A biography about Knight is posted on the website of Immersed in Christ — https://www.immersedinchrist.org — which offers programs on the spirituality of the laity. This programming was launched by Father Knight’s 1977 book His Way.

The priest was born March 16, 1931, in Dallas, one of four sons. One brother, Henry, died in infancy. He is survived by two others, Mickey and Robert.

He was ordained a Jesuit in Lyon, France, Sept. 2, 1961, and spent three years as a bush pastor in the African nation of Chad.

He earned a doctorate in theology at The Catholic University of America in Washington. After serving as acting rector of the Jesuit novitiate in Grand Coteau, Louisiana, he was made pastor of two parishes there — one white, one Black — with the mission of integrating them.

He was then made spiritual director for the Jesuit community of Loyola University New Orleans.

In 1973, he went to Memphis to help found a religious order of nuns, “which did not succeed,” according to the biography. But while he was engaged in the effort, he decided to become a priest of the Diocese of Memphis; he was incardinated into the diocese in 1980.

He served as a pastor three times, taught in both boys’ and girls’ high schools, including a rural Black high school and a school for troubled girls under the care of the Sisters of the Good Shepherd. He spent four years as a college campus minister at Christian Brothers University in Memphis, where he taught spirituality.

He also was diocesan spiritual director for Cursillo and the Hispanic Catholic community of Memphis.

“He loved the Hispanic community and worked very closely with them in his retirement; he was fluent in Spanish,” wrote Focht. “Many in the Hispanic community here in Memphis rebuilt much of his retreat center where they held retreats led by him until the monastery was closed.”

He also was chaplain to five different communities of women religious, both active and contemplative.

The author of about 40 books, he gave over 500 workshops, missions and retreats all over the world for priests and deacons and on religious vows and lay spirituality.

He performed ministry throughout the mainland United States, Hawaii and Alaska, and went to Australia, Canada, Chad, England, Ecuador, France, Germany, Guam, Guatemala, Haiti, Ireland, Japan, Korea, New Zealand, Saipan, Sierra Leone, Sweden and Spain.

Knight taught spirituality at The Catholic University of America and Loyola University New Orleans and to ministers and seminarians of several denominations at the Presbyterians’ Memphis Theological Seminary.

In a March 26 tribute to the priest’s life and ministry, La Croix, a national daily French Catholic newspaper published in Paris, said Knight wrote a letter to family and friends at the beginning of Lent to wish them a happy Lent and Easter, “saying how much he valued their love and goodness.”
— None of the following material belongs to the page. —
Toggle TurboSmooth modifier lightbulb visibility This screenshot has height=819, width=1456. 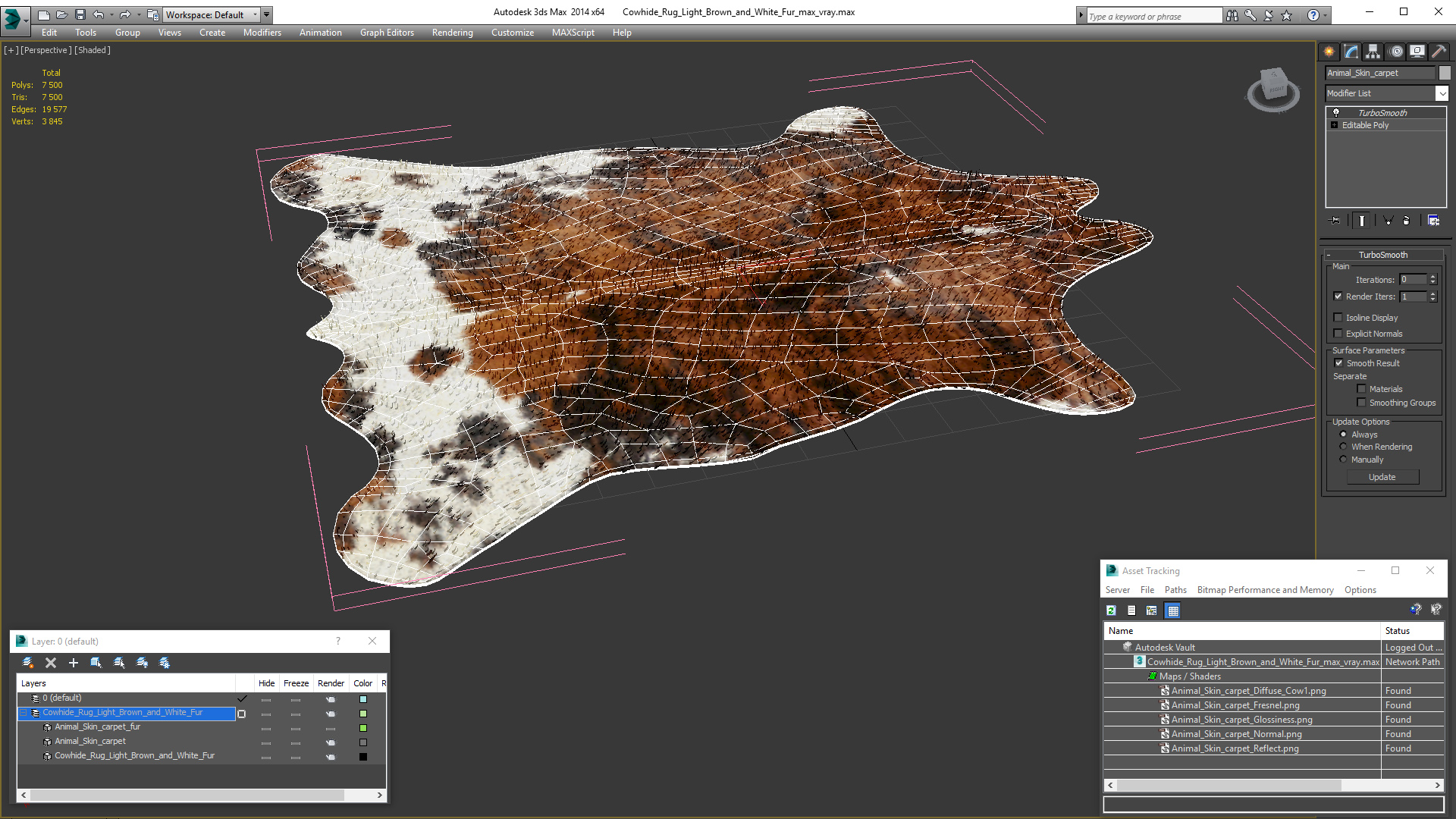(1336, 112)
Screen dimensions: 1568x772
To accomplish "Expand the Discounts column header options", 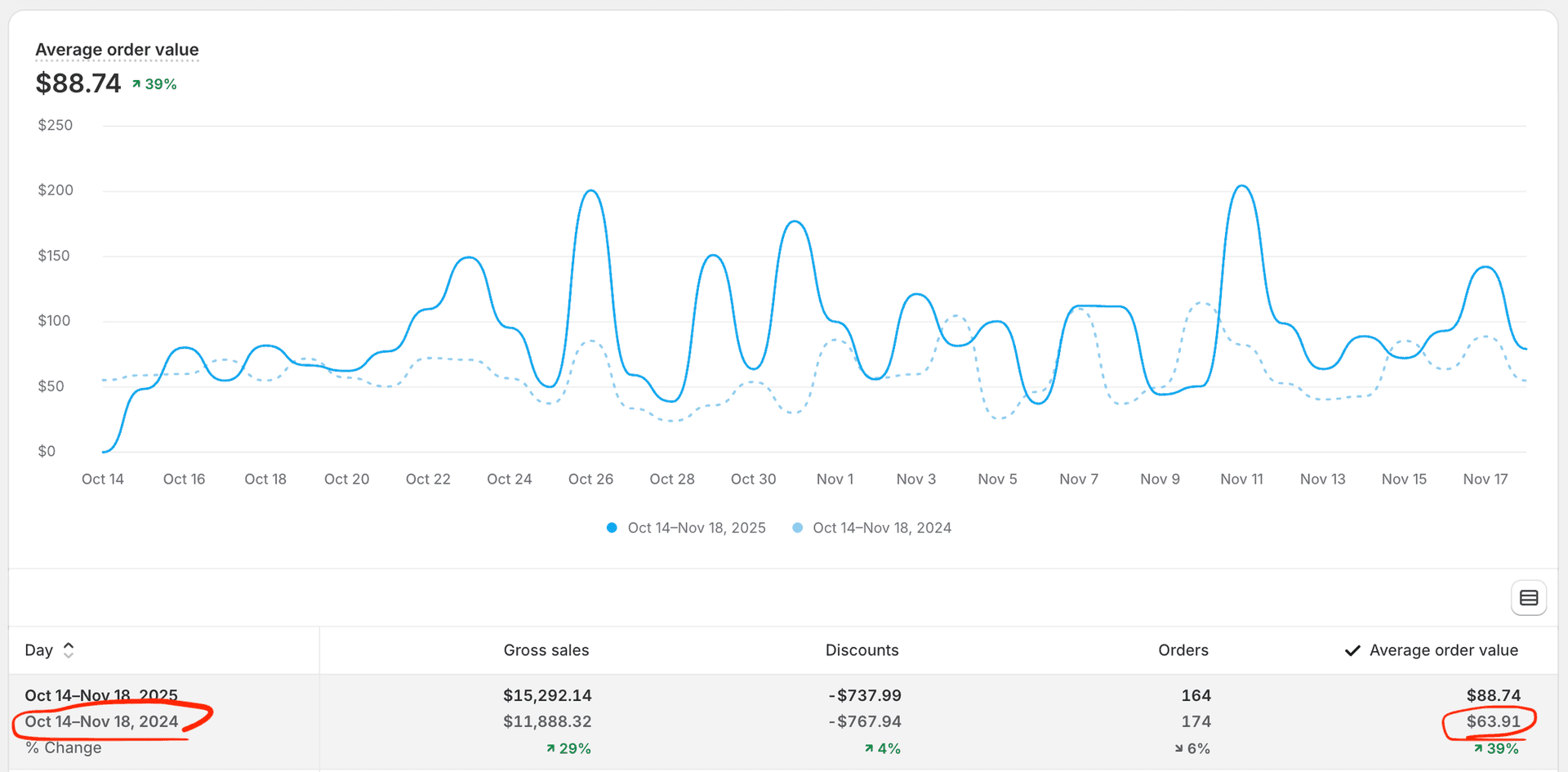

“As I inevitably prepare for death — correction: for the fullness of life — spending my 90th year in the retreatlike setting of the Poor Clare monastery here, my greatest source of confidence is my sins!” Knight told them.

In her story for Faith West Tennessee, Focht described the last days at the Memphis monastery for the nuns and Father Knight.
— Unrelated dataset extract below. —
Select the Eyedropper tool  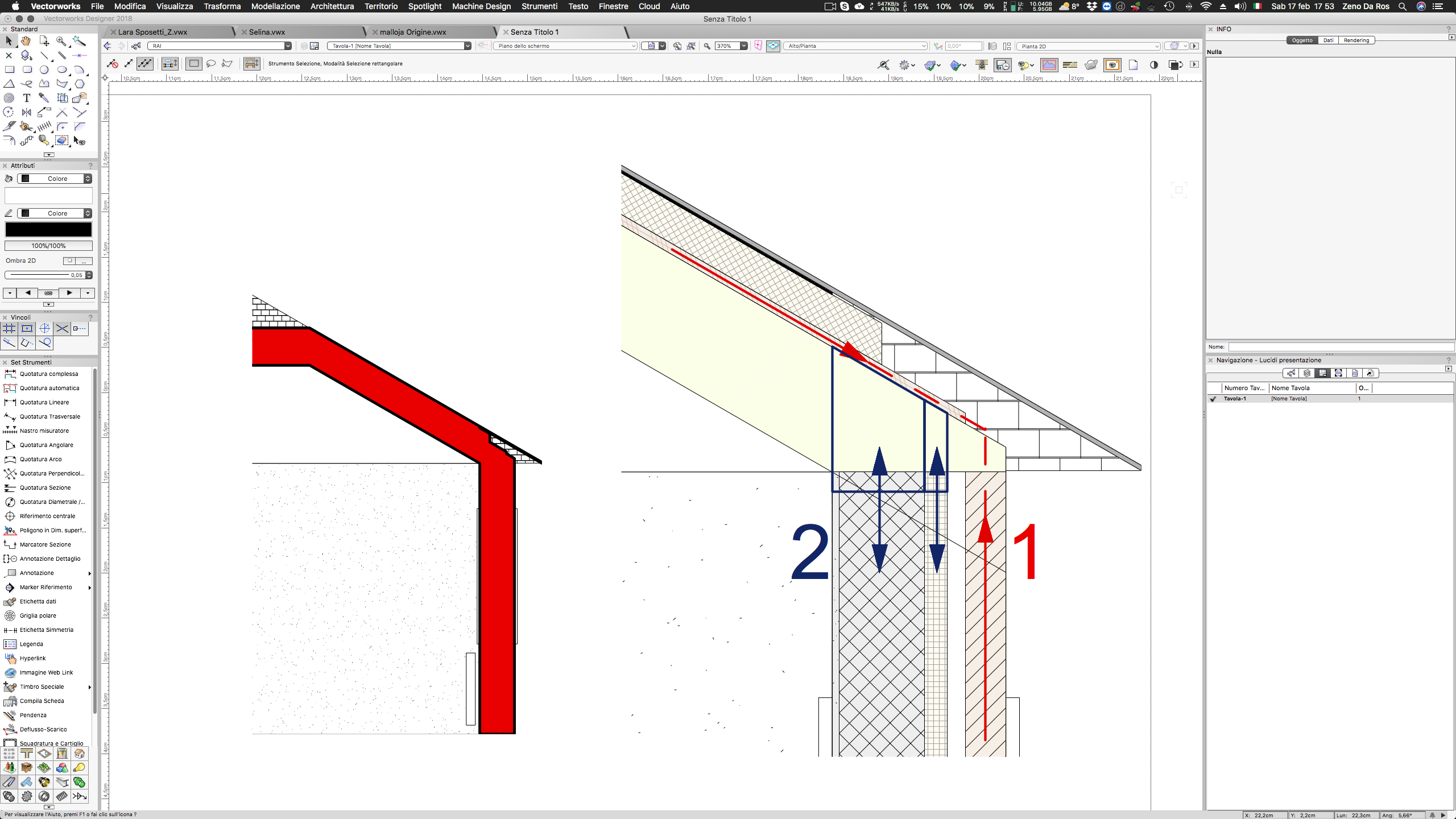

“As Christmas approached and 2019 came to a close, the Monastery of St. Clare in Tennessee quietly closed. An 88-year-old priest, Father David Knight, was the last remaining resident. He had hoped to live out his days in his tiny single room with a connecting office where he has written over 40 books.”

She recounted the last Mass Knight celebrated in the monastery chapel.

“This is a holy place, that has been full of many holy women who have lived here,” he said from the altar.

“This is a type of death, but God is with us all the time. He is with us wherever we go,” he added. “Our happiness is not dependent on anything on this earth.”